[Bug] Fixed-function pipeline draw calls occasionally fail to fully render on GeForce GTX 1060, causing flickering

I am the primary developer of a game which uses a UI and animation library that utilizes the OpenGL fixed-function pipeline underlyingly. This has functioned without issue for years but when I recently upgraded my development machine to one with a GeForce GTX 1060, previously stable parts of the game began to suffer very intrusive visual flicker.

(I realize the use of the fixed-function pipeline has been deprecated for some time, but the library is deeply integrated into the game’s existing codebase and served its function perfectly for many years until now – and presumably legacy code should not abruptly stop working properly on modern GPUs.)

The crux of the problem is that intermittently (sometimes once every few minutes, but other times as many as several per second), a single frame will be rendered incorrectly in very a characteristic way as seen in this screenshot.

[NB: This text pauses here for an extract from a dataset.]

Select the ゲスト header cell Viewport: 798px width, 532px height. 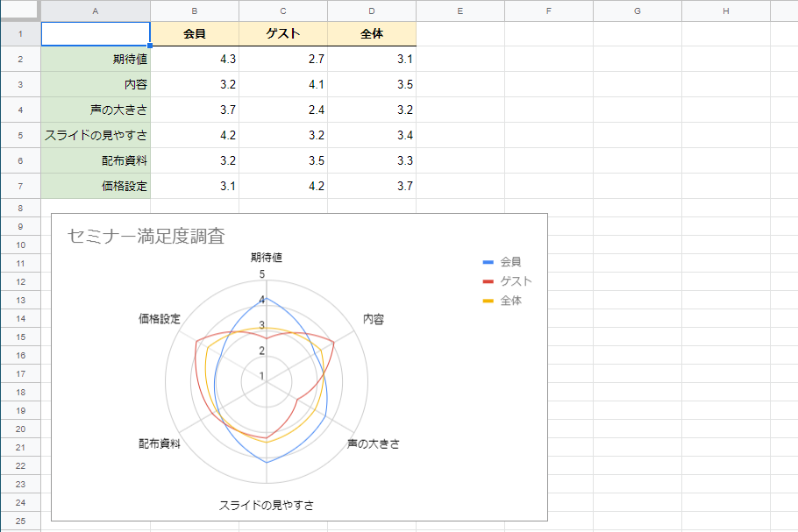click(282, 33)
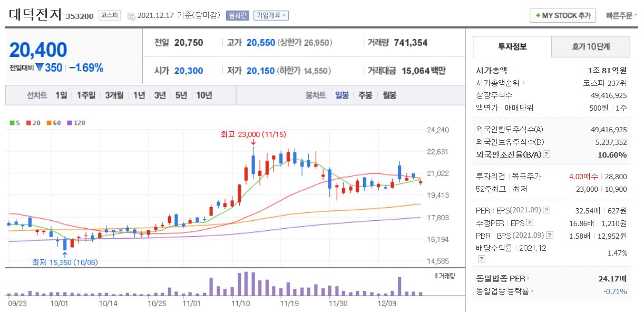Open 빠른주문 for quick ordering

(620, 15)

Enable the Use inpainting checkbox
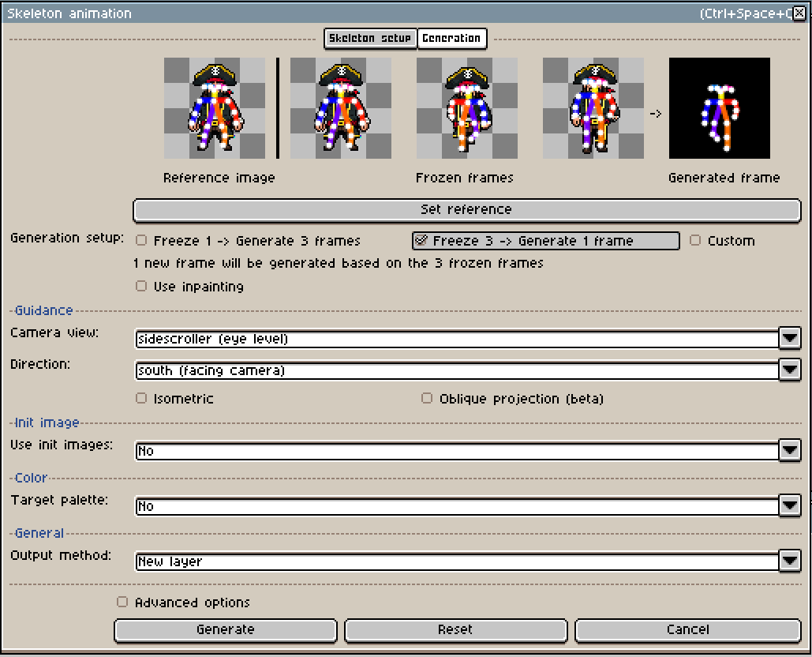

All three images in the screenshot are from the same completely static test scene. There is no moving geometry or reordering of draw calls between frames; every frame should be 100% identical to every other and yet as you can see, they are not. From time to time, parts of the scene are skipped outright, even when draw calls which happen after them are not and even when the parts which are absent from one frame are found between the same pair of glBegin() and glEnd() statements as parts which are properly rendered.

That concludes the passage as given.